··· Extrait

Avant-critique Récit

Retour aux fantômes familiers. « J'ai eu tort, je suis revenue dans cette ville au loin perdue où j'avais passé mon enfance », chantait Barbara. Mazarine Pingeot, elle aussi, est revenue sur ses traces. Précisément. C'est-à-dire dans cet appartement aussi secret que l'était alors son existence, niché au cœur de Paris, où elle vécut comme un petit fantôme adoré de ses parents et ignoré de presque tous, entre 10 et 16 ans. Alors qu'on ne savait pas encore qu'elle était la fille de François Mitterrand, président de la République. A-t-elle eu tort, comme la « longue dame brune » ? C'est tout l'objet de ce 11 quai Branly (adresse postale dudit appartement) que de répondre à cette question, de se donner joliment le temps de le faire, dans un ressassement craintif et se refusant à lâcher les chiens d'une émotion qui en ces circonstances, ne pourrait être que vulgaire.

······

Travail demandé:
[1] Recopiez mot pour mot l'extrait sur Mazarine Pingeot, en commençant à « Retour aux fantômes » et en terminant à « être que vulgaire. ».
[2] D'après l'extrait sur Mazarine Pingeot, entre quels âges a-t-elle vécu dans l'appartement du 11 quai Branly ?
[3] Prolongez l'extrait sur Mazarine Pingeot à la suite de sa dernière phrase.
Les entrées n'ont aucun rôle ici.

··· Données extraites

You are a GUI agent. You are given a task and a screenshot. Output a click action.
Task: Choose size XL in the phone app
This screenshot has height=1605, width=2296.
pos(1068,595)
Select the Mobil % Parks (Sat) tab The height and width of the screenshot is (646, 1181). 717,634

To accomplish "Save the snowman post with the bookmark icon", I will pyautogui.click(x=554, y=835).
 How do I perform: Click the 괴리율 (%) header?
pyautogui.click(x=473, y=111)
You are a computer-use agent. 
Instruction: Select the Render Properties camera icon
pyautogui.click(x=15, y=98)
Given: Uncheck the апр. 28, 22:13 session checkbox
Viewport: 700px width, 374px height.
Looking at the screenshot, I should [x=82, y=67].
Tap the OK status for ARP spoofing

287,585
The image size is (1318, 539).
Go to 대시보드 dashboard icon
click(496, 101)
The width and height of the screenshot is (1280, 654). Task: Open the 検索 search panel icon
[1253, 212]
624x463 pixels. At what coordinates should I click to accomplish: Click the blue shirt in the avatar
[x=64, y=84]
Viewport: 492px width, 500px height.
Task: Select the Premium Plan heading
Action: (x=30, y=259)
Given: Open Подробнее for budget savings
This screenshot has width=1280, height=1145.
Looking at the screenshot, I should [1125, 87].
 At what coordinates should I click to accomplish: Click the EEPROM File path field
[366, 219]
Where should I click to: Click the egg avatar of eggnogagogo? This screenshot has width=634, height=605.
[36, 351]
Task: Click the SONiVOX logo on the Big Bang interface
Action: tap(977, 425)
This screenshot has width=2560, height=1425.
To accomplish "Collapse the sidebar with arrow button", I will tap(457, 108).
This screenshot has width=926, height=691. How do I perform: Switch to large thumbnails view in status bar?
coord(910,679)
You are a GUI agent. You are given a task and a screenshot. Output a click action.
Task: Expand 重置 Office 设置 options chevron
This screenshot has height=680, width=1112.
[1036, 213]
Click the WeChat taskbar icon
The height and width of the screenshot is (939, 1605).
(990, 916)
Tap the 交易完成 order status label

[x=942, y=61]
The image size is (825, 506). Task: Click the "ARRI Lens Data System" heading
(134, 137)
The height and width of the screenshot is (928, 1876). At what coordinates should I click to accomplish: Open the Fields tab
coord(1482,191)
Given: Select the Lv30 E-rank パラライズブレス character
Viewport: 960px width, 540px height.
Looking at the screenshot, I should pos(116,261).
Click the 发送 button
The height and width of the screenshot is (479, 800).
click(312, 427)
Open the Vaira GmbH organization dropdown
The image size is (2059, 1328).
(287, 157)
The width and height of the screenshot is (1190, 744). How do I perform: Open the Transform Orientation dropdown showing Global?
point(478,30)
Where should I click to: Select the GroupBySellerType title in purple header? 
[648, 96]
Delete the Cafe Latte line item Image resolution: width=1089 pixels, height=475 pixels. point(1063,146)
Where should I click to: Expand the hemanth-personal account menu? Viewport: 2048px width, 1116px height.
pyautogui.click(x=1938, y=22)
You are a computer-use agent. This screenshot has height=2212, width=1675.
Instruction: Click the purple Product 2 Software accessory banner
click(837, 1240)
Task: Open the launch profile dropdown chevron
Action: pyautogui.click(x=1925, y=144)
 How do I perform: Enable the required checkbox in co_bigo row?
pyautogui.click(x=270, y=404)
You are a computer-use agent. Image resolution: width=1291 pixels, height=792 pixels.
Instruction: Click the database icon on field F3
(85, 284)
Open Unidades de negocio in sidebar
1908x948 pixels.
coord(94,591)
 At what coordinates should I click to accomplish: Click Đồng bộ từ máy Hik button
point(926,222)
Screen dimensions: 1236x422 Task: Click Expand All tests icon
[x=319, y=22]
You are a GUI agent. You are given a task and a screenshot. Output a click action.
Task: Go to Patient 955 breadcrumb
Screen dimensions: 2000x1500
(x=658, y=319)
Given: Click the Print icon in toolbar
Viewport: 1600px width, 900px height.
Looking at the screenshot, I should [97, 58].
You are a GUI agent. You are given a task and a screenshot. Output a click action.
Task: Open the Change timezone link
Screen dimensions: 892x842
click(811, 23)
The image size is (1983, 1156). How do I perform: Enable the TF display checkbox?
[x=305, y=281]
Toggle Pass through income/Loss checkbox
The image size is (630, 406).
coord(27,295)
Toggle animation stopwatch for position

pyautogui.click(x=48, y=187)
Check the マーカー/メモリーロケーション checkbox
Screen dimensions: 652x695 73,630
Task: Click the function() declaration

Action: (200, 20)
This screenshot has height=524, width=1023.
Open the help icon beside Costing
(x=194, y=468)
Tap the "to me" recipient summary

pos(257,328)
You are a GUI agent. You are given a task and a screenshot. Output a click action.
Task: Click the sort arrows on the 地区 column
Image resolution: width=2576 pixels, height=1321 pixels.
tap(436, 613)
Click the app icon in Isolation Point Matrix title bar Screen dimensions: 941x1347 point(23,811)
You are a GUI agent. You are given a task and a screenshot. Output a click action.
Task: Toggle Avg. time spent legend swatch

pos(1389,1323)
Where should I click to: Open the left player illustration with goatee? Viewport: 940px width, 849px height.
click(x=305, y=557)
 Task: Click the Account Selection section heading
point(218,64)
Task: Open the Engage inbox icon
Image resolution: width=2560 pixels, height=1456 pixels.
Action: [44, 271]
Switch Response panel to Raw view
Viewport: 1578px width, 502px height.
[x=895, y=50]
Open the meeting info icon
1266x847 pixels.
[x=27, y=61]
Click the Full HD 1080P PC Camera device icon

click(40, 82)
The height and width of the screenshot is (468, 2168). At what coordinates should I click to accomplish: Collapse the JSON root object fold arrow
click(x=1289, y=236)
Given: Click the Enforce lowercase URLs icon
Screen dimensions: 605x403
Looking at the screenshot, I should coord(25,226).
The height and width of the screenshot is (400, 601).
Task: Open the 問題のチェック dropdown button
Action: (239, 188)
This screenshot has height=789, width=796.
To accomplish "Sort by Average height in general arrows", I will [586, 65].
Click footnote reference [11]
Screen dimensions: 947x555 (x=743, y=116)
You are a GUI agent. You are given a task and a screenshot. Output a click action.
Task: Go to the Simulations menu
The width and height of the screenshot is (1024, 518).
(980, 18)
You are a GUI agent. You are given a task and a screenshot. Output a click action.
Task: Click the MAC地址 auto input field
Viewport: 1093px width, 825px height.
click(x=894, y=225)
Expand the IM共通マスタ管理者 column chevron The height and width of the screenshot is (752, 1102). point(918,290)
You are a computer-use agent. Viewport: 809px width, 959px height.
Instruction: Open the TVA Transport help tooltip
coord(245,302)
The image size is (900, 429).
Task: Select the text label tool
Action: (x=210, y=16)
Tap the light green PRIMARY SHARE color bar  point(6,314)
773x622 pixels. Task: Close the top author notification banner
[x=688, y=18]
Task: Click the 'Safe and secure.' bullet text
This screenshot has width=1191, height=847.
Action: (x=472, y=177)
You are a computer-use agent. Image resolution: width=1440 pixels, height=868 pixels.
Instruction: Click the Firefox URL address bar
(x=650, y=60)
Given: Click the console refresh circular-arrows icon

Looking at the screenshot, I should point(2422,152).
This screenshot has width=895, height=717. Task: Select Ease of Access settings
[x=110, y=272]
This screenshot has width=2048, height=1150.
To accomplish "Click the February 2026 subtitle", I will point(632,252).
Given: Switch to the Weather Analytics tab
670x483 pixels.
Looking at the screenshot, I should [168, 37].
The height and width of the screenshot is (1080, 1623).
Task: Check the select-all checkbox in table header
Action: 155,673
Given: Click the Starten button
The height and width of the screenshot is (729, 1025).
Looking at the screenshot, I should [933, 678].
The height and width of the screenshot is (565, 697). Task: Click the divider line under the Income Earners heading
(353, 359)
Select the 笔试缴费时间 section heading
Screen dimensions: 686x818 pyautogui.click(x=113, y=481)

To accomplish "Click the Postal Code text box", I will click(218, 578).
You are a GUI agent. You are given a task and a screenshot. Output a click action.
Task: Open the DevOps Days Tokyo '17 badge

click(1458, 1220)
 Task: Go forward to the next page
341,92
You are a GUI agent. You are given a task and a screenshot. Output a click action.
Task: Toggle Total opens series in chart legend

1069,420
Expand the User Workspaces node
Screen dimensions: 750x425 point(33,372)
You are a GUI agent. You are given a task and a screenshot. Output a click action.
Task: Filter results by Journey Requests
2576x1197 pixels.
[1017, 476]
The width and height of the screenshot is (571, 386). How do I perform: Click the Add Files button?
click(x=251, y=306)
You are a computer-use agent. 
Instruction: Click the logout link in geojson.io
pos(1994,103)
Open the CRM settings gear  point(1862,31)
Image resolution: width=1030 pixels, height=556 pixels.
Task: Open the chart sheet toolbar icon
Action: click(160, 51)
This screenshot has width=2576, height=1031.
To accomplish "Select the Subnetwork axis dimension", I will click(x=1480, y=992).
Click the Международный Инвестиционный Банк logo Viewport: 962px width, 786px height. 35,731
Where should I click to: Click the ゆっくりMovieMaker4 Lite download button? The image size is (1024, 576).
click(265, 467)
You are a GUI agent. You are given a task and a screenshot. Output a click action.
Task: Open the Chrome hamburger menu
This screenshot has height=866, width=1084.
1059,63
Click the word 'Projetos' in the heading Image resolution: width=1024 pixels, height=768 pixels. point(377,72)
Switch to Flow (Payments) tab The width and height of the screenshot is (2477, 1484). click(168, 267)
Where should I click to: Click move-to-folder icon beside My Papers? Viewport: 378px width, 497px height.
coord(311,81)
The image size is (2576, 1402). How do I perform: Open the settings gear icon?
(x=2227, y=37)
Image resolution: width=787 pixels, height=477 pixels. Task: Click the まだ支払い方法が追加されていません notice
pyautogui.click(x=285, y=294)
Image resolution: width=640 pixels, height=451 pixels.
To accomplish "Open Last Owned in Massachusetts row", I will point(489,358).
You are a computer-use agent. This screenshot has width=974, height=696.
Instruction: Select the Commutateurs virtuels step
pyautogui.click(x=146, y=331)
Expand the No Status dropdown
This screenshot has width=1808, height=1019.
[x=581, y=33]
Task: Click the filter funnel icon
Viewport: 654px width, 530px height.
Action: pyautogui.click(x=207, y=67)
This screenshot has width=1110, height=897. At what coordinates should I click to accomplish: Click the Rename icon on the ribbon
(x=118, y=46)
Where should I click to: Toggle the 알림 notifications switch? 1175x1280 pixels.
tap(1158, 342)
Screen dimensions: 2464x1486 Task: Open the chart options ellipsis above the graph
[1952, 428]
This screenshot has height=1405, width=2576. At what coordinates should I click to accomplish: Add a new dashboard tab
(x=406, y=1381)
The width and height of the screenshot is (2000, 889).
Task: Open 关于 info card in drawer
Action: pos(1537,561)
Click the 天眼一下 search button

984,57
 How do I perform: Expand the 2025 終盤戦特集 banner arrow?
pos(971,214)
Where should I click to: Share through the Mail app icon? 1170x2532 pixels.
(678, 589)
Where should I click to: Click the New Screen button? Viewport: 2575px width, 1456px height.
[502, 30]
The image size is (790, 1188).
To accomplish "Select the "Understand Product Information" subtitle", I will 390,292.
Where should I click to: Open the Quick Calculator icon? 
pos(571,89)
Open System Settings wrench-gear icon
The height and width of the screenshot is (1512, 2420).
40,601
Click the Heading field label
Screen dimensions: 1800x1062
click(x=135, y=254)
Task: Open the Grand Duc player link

······

Réponses par consigne:
[1]
Retour aux fantômes familiers. « J'ai eu tort, je suis revenue dans cette ville au loin perdue où j'avais passé mon enfance », chantait Barbara. Mazarine Pingeot, elle aussi, est revenue sur ses traces. Précisément. C'est-à-dire dans cet appartement aussi secret que l'était alors son existence, niché au cœur de Paris, où elle vécut comme un petit fantôme adoré de ses parents et ignoré de presque tous, entre 10 et 16 ans. Alors qu'on ne savait pas encore qu'elle était la fille de François Mitterrand, président de la République. A-t-elle eu tort, comme la « longue dame brune » ? C'est tout l'objet de ce 11 quai Branly (adresse postale dudit appartement) que de répondre à cette question, de se donner joliment le temps de le faire, dans un ressassement craintif et se refusant à lâcher les chiens d'une émotion qui en ces circonstances, ne pourrait être que vulgaire.

[2] Entre 10 et 16 ans.

[3]
Avec ce livre, Mazarine Pingeot répond à la demande de Stéphanie Kalfon et Amélie Cordonnier qui inaugurent ainsi leur collection « Retour chez soi ». L'occasion en l'occurrence, a fait le larron tant, sans conteste, ce 11 quai Branly appartient à la meilleure part de l'œuvre de l'autrice, celle où elle est évidemment au plus près de sa vérité (dès lors que celle-ci lui échappe tout de même sans cesse...). D'ailleurs, la vérité, elle la diffère d'abord, ne s'autorisant un retour effectif vers cet appartement proche de l'Alma qu'à la deuxième moitié de son livre, comme si elle craignait que papier peint élimé et meubles oubliés ne lui fassent former des fantômes. Et pourtant, écrit-elle, « aujourd'hui, c'est différent. M'y rendre pour vingt-quatre heures n'engage à rien. Peut-être y éprouverai-je un vertige. Peut-être pas. Ce ne sera qu'une parenthèse, un moment hors du temps, une étrange expérience, tenue, circonscrite, maîtrisée. Une expérience dont la finalité est d'être emprisonnée par ce à quoi elle s'est toujours soustraite : un récit. » Étrange expérience en effet, dont « l'effroi » est en quelque sorte redoublé par le souvenir d'une arrière-grand-mère qui fut aussi de ces lieux l'occupante furtive et de l'offre qui est faite à l'actuel compagnon de l'autrice, haut responsable du renseignement, d'en être à son tour l'occupant... C'est l'éternel retour du secret et de la dissimulation. Et le lecteur de demander à l'autrice : « Qu'as-tu vu Mazarine, au quai Branly ? » Et l'enfant devenue en ces lieux écrivain de répondre « Rien. Tout. La désolation magnifique des ruines. »

Mazarine M. Pingeot
11 quai Branly
Flammarion
Tirage: 15 000 ex.
Prix: 19,50 € ; 172 p.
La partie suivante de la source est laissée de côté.